**WORK INSTRUCTIONS**. Would you retype, word for word, only the lines from the one holding "You are a computer-use" through the final line of the entries below, without the pictures?

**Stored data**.
────────────────────

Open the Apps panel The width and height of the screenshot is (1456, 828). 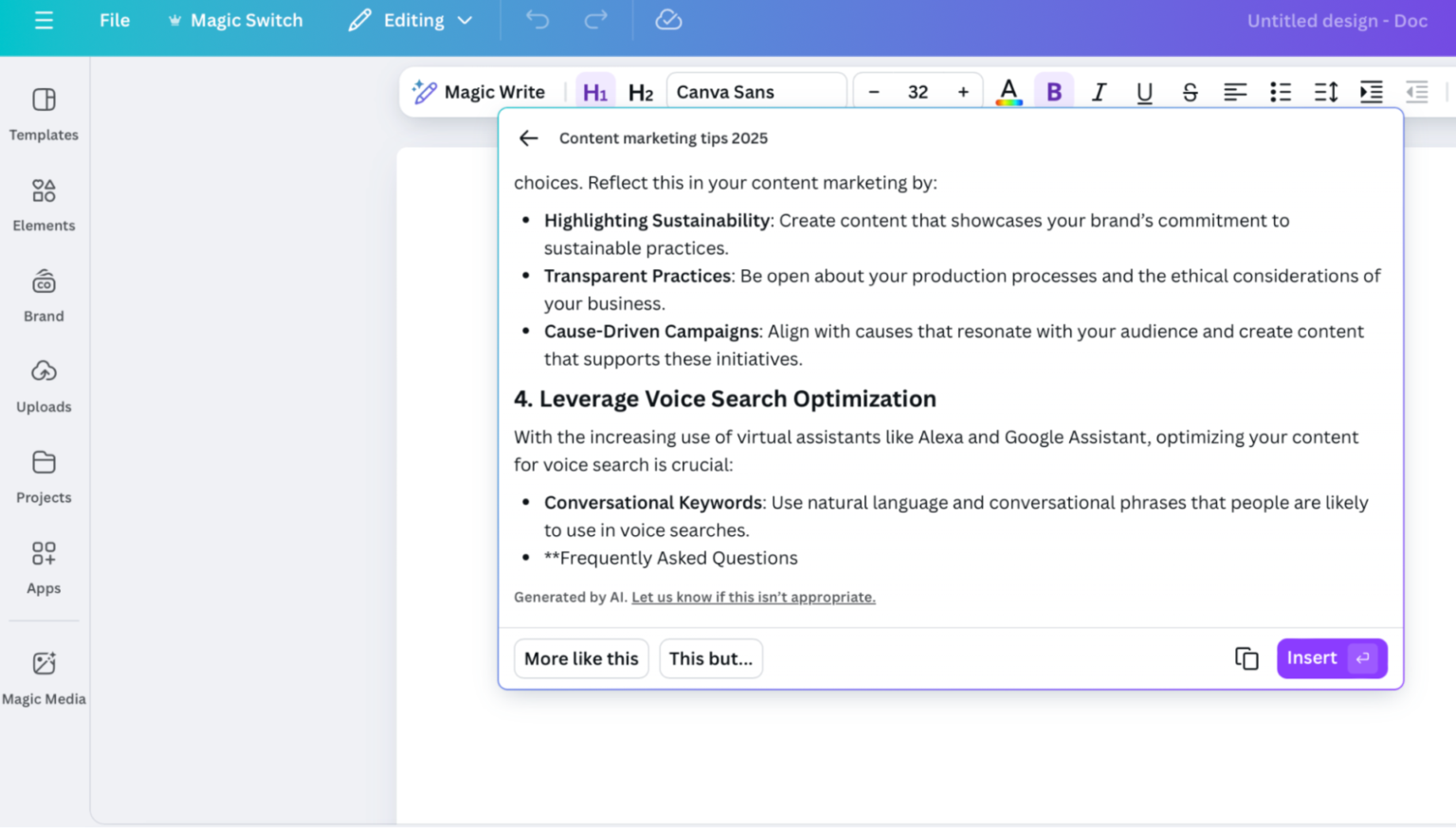[44, 566]
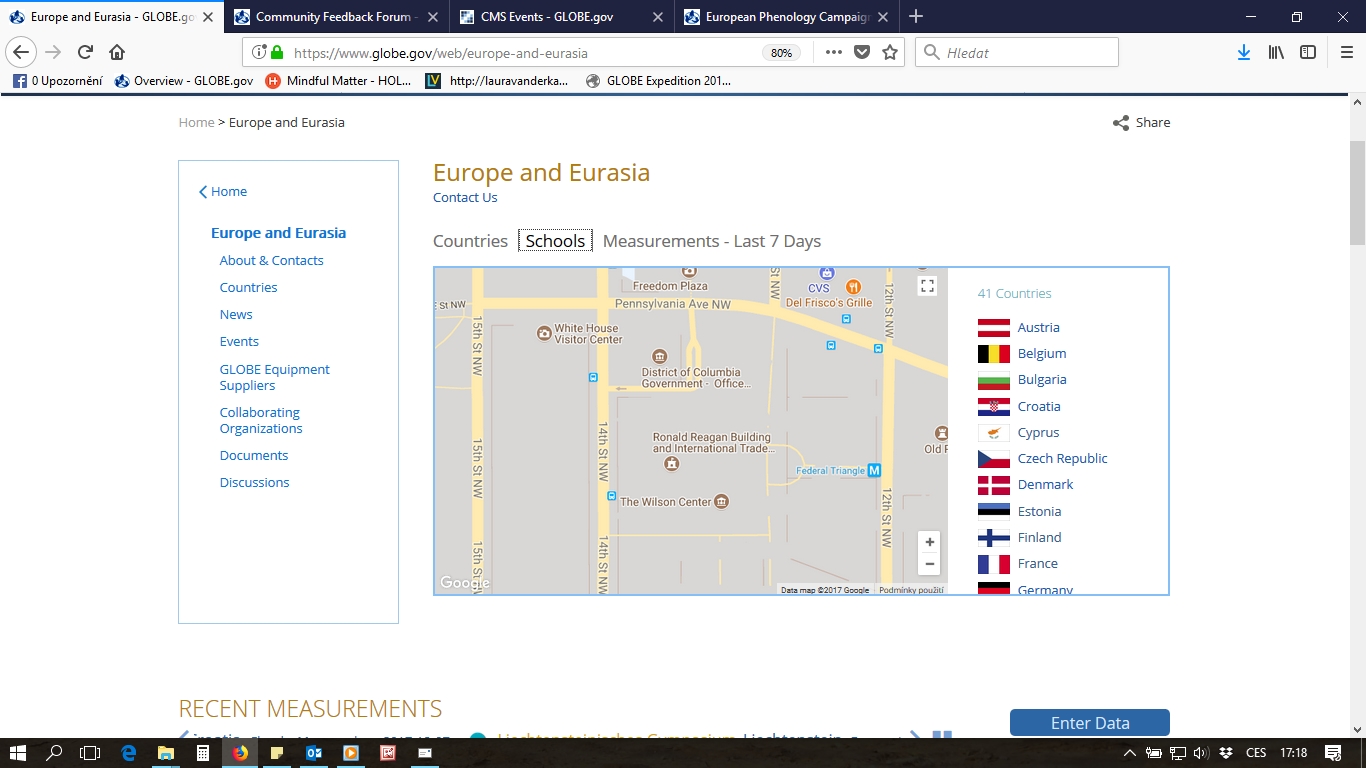Zoom out on the map
This screenshot has width=1366, height=768.
(x=929, y=564)
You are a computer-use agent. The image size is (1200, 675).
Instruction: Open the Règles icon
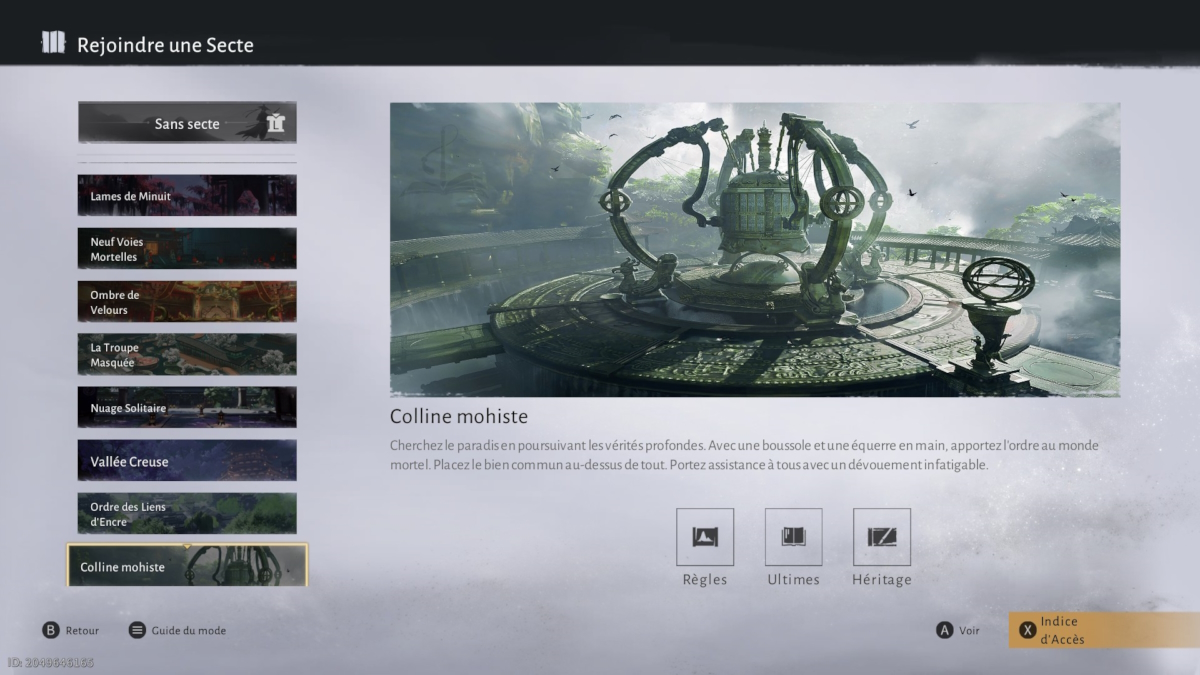pos(704,537)
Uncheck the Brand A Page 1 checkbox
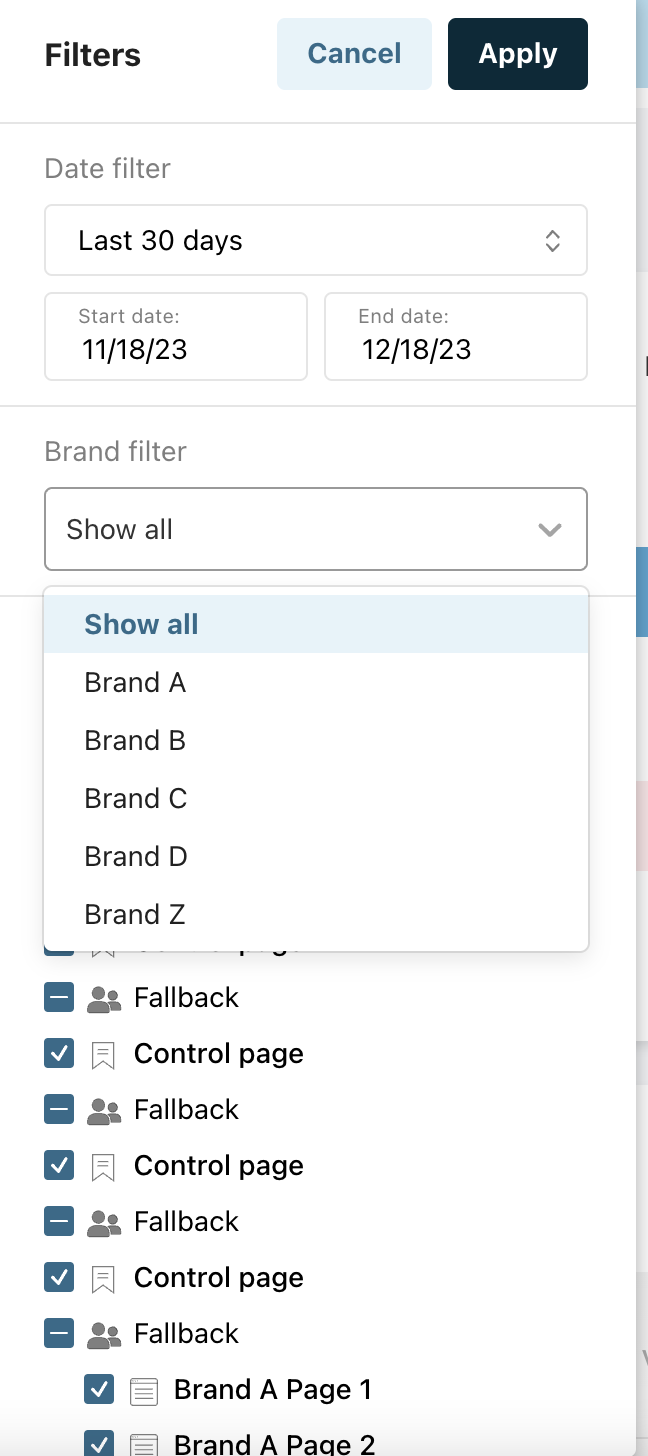 [x=98, y=1390]
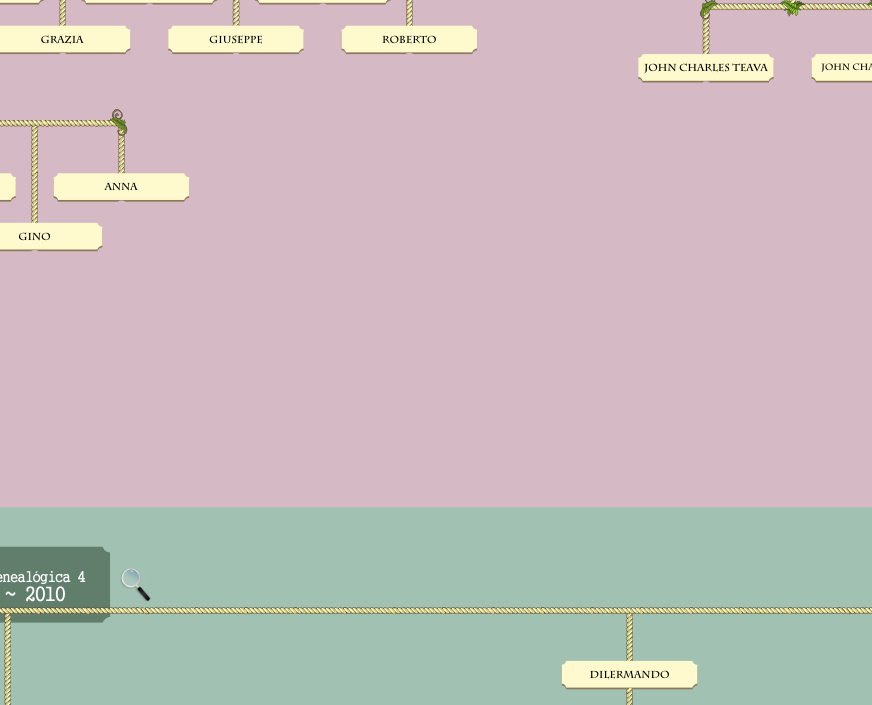Click the cut-off node left of Anna
The width and height of the screenshot is (872, 705).
tap(6, 187)
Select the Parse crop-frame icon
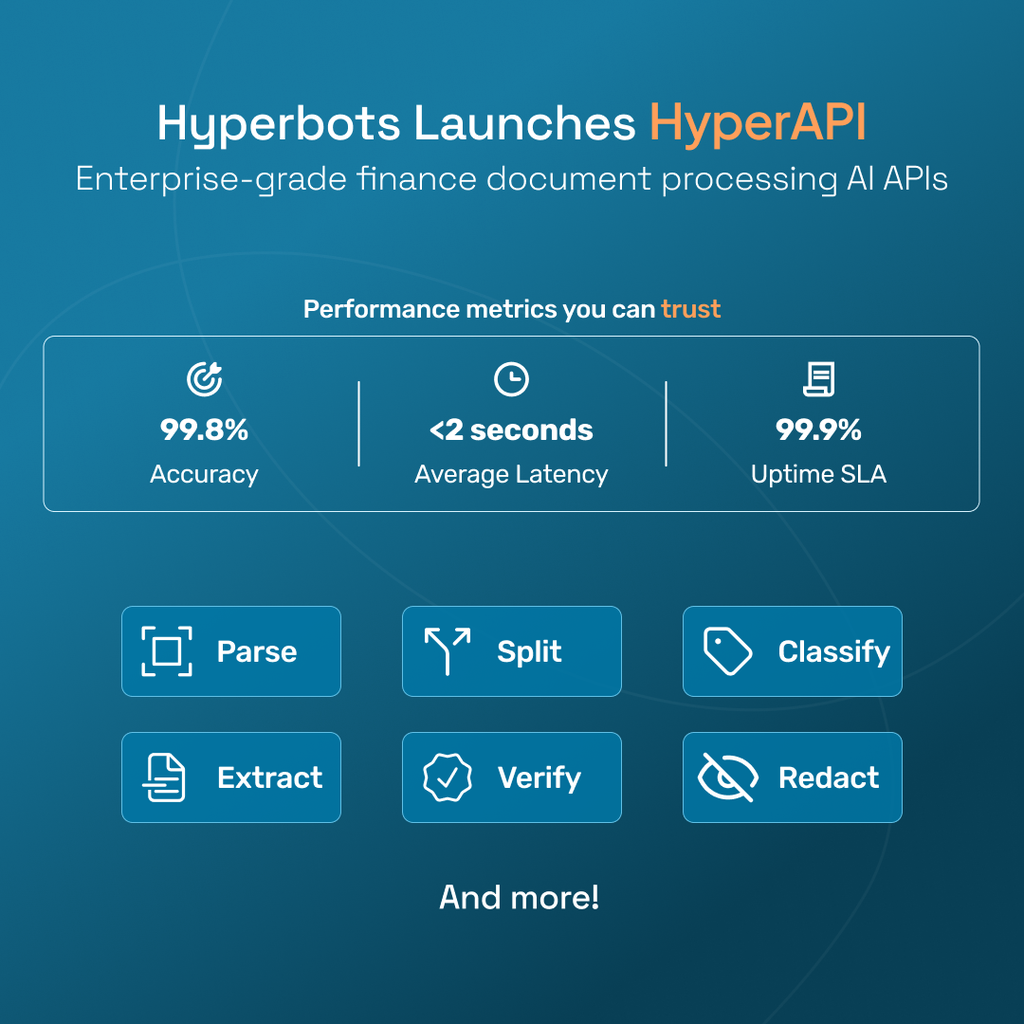Image resolution: width=1024 pixels, height=1024 pixels. pyautogui.click(x=166, y=651)
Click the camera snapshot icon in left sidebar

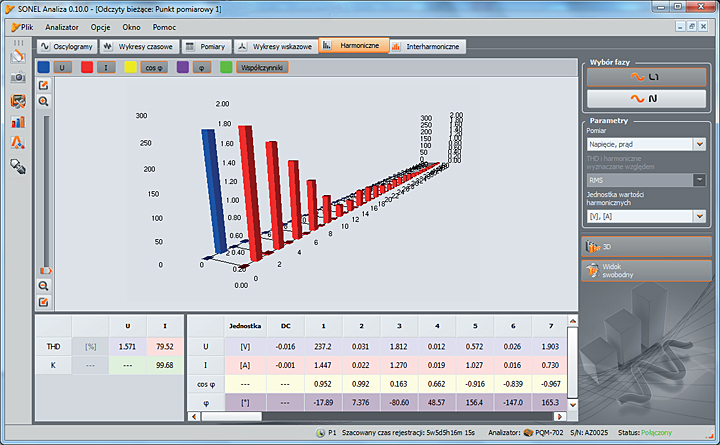pos(18,78)
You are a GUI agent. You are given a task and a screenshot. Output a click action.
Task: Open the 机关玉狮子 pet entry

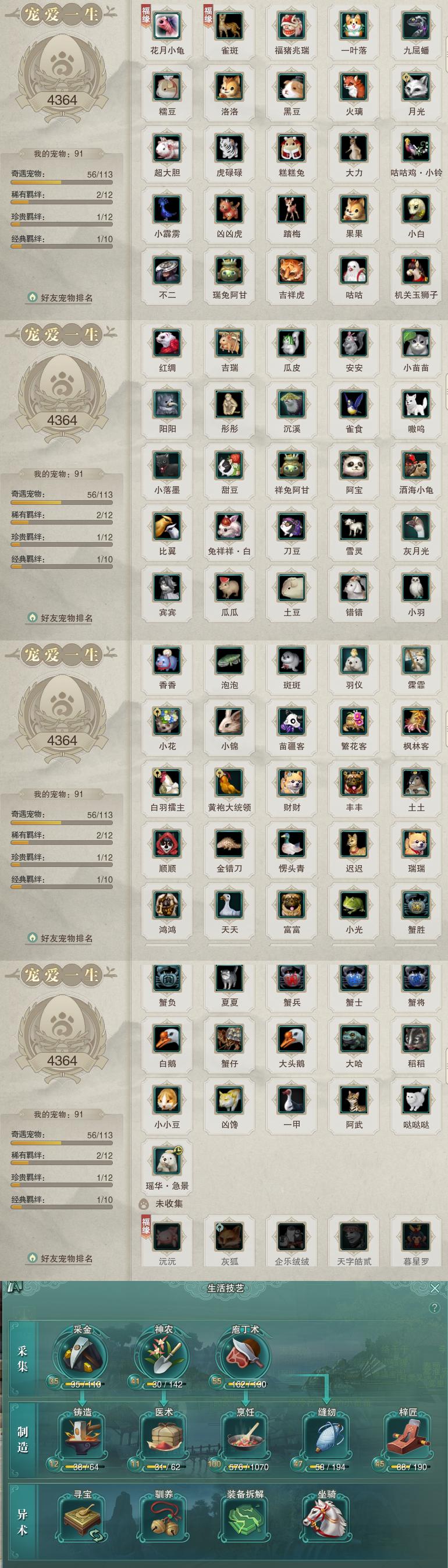tap(417, 270)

────────────────────

**FINAL ANSWER**.
You are a computer-use agent. The image size is (1200, 675).
Instruction: Open the Règles icon
pos(704,537)
Uncheck the Brand A Page 1 checkbox
 [x=98, y=1390]
Click the cut-off node left of Anna
The width and height of the screenshot is (872, 705).
tap(6, 187)
Select the Parse crop-frame icon
Image resolution: width=1024 pixels, height=1024 pixels. pyautogui.click(x=166, y=651)
Click the camera snapshot icon in left sidebar

pos(18,78)
You are a GUI agent. You are given a task and a screenshot. Output a click action.
Task: Open the 机关玉狮子 pet entry

tap(417, 270)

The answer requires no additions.